PICKED UP IN WASHTENAW image
Parent Issue
Day
22
Month
August
Year
1902
Copyright
Public Domain
OCR Text

PICKED UP IN WASHTENAW

Brief Notes From the Towns of the Country

INTERESTING TOPICS

About People and Things Which are Told in a Short and Crisp Manner

Houses are in demand in Manchester.

Henry Leuick, of Lima, has a new threshing outfit.

Miss Clara Reno will teach the Dresselhouse district in Freedom.

Fred Wedemayer is building an addition to his residence in Lima.

The village of Saline will erect a 300-barrel cistern on Ann Arbor street for fire protection.

Sueprvisor Walter, of Bridgewater, has a yield of 21 bushels of wheat to the acre.

Henry Bross has moved into the new farm house of William Kirchgessner in Bridgewater.

The Manchester farmers, who have threshed oats, report a yield of from 50 to 80 bushels per acre.

Fred Garrod, of Whittaker, has purchased the farm of C. Davis, of Ypsilanti town for $70 per acre.

Carlos P. Dow and Henry Wolfe threshed 1,550 bushels of grain for M. Keeler in one day. They commenced at 8 a.m. and quit at 7 p.m.

In ten years the Manchester high school has graduated 96. Of this number 22 are teaching, 14 are girls at home, 11 are girls married, 10 are in college, 6 are farming, 5 are clerking, 5 are stenographers, 2 are lawyers, 2 dentists, 1 fireman, 1 in business, 1 a mechanical engineer, 1 banking, 3 dead, and 12, including 11 of the class of 1902, unclassified. Outside of the class of 1902, 29 per cent of the graduates have attended institutions of learning. In all the high school has graduated 210 persons.

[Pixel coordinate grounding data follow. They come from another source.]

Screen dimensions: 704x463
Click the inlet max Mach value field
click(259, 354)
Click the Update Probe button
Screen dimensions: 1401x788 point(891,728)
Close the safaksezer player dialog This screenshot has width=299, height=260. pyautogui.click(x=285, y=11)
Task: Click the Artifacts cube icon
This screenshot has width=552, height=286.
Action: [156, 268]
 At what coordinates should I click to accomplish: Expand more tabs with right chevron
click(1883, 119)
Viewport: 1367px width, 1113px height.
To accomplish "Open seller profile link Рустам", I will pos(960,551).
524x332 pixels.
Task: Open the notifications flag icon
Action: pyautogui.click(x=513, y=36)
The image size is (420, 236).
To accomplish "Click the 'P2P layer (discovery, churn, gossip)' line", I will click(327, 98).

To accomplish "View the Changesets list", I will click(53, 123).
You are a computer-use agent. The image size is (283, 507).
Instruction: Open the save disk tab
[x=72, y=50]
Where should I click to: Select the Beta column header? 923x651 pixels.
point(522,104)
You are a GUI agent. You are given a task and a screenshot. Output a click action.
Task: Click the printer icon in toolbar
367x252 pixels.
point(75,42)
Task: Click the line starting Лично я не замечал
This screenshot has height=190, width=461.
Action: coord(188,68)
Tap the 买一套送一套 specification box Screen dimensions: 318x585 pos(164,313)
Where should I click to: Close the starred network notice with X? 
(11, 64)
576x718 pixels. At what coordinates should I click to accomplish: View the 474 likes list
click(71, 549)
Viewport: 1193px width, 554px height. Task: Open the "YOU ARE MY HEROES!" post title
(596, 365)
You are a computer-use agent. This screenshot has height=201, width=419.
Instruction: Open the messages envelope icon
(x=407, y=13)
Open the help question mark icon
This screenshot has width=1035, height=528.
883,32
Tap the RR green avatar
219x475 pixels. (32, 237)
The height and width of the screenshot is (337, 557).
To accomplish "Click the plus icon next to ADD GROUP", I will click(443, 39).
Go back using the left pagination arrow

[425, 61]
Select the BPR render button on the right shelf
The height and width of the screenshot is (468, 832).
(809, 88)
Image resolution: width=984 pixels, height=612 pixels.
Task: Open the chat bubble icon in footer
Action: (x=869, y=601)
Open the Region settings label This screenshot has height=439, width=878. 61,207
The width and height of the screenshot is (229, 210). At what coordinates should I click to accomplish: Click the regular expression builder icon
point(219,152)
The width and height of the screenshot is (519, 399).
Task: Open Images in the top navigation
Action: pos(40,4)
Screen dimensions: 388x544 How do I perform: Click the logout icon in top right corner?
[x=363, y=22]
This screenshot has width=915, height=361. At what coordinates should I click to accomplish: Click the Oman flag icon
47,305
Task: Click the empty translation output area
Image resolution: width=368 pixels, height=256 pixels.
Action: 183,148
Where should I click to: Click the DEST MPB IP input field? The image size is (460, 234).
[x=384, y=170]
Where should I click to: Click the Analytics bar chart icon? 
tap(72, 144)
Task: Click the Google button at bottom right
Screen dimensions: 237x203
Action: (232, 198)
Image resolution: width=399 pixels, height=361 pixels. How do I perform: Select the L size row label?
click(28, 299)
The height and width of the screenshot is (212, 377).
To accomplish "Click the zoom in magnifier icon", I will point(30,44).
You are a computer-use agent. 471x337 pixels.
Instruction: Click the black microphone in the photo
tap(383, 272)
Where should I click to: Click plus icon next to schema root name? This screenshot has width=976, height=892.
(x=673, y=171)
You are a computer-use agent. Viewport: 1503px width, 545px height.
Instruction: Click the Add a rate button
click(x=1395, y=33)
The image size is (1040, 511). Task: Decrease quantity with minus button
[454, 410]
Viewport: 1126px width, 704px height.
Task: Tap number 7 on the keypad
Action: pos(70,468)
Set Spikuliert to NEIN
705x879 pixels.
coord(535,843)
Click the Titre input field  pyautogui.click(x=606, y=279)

It was in April, 1837, that H. M. Russell, one of Saline's pioneers, ate his first Michigan grown apple. It was a sweet bough, and so pleased was he with its variety that he planted the seeds on his farm he now owns south of town. The following spring when the sprouts came up he selected one and cared for it carefully for several years. Wednesday he brought to this office two fine specimens of fruit picked from this tree which is still in alive and in a thrifty condition. The fruit, however, is much changed, resembling the sweet bough much in appearance, but quite sour. This is doubtless one of the oldest apple trees in the state.

-Saline Observer.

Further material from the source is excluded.